Mein Herz... es schlug viel zu schnell. Es würde jeden Momentan aussetzen.
Und diese... diese Übelkeit.
Alles drehte sich. Alles um mich herum drehte sich.
Der Boden unter meinen Füßen, er war... komplett verschwunden.
Die Dunkelheit zog mich an, riss mich in ein tiefes Loch und ertränkte mich.
Die nächsten Wochen, waren geprägt von dieser Dunkelheit. Sie verschlang mich regelrecht. Ich war so sehr in ihr gefangen, dass ich kein Licht mehr sah.
Alles was ich tat, geschah automatisch. Ich stand automatisch auf, duschte automatisch, aß automatisch, ging automatisch zum Sport und in die Schule.
Ich mied Gespräche mit anderen Leuten. Ich ignorierte meine Freunde, sprach mit niemanden.
Meine Pflichten als angehender König, erfüllte ich mit einem Pokerface. Für die Außenwelt musste ich funktionieren. Ich musste so tun, als sei alles in Ordnung.
Und wenn ich alleine war, dann fraß es mich auf.

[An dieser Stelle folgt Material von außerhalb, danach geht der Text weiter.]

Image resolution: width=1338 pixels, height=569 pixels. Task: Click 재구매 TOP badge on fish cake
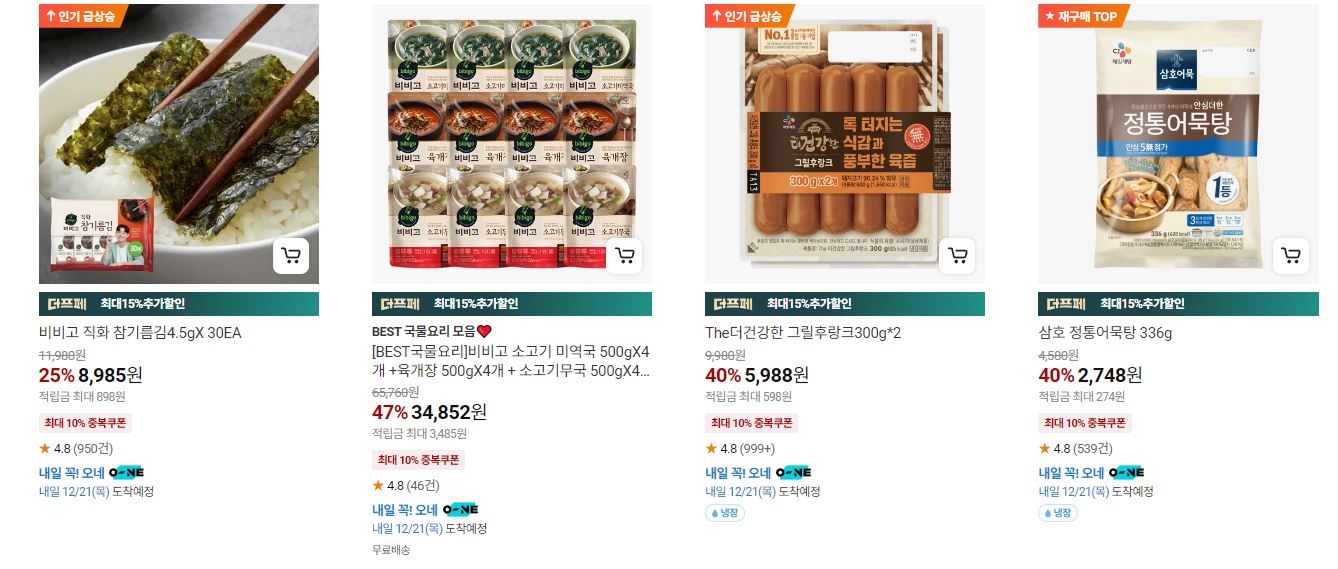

Ich konnte nicht sagen, wann ich zuletzt mehr als drei Stunden am Stück geschlafen hatte. Immer wieder fehlte mir die Luft zum atmen.
Heute war der letzte Schultag, vor den Weihnachtsferien. Die Eltern aller Schüler würden heut kommen, um ihre Kinder abzuholen.
Vorher fand noch ein kleines Programm statt. Natürlich musste ich auch meinen Teil dazu beitragen.
Doch das war kein Problem für mich. Mein Pokerface war perfekt.
Auch an diesem Tag, lief alles wie automatisch.
Niemand bemerkte, dass ich in einer anderen Welt war und das ich Nacht für Nacht weinte.
Niemand sah, wie ich mich wirklich fühlte. Niemand interessierte sich für die inneren Dinge, des angehenden Königs.
Nach dem Programm begab ich mich auf mein Zimmer, ich musste noch ein paar Dinge zusammenpacken. Denn die nächsten drei Wochen hatten wir Ferien. Die würde ich in London verbringen.
Ich stopfte ein paar wichtige Dinge in meine zwei Koffer und stellte sie an den Rand.
Gerade als ich die Tür öffnen wollte, klopfte es.
„Ja, hallo?"
„Kann ich reinkommen?"
Es war Elijah.
Ich schluckte und öffnete die Tür. „Komm rein."
„Ich habe nachgedacht. Bleib die Ferien doch hier, dann haben wir Zeit zu reden und uns Gedanken über alles zu machen. Vielleicht gibt es ja doch eine Lösung."
Ein klitzekleiner Funken Hoffnung durchflutete mich. Ich klammerte mich so gut ich konnte, an ihm fest.
„Ich... also über Weihnachten bin ich mit meiner Familie. Aber... die erste Woche kann ich hier bleiben."
Elijah nickte. „Gut, dann so."
„Ich... wow... ich...", stammelte ich. Ich wollte ihn umarmen, aber er wich aus.
„Okay... also... bis dann", sagte er und ging wieder.
Ich musste zu meinem Vater.
Völlig durcheinander stürzte ich aus dem Zimmer und lief die langen Gänge entlang. Er würde mit Sicherheit im Büro der Direktorin sein.
Ich klopfte an die Tür und trat ohne abzuwarten rein.
„Blaine, was ist los?", fragte mein Vater.
„Ich würde gern hier bleiben. Also nur diese Woche, dann komm ich nach, nach London."
Er schaute mich fragend an. „Hat es etwas mit diesem Elijah zu tun?"
„Was! Nein! Wie kommst du darauf?"
Er zuckte mit den Schultern. „So oder so geht es nicht, es gibt viel zu tun."
„Nur eine Woche."
Er schüttelte den Kopf. „Es tut mir leid, du hast jeden Tag Termine vor Weihnachten."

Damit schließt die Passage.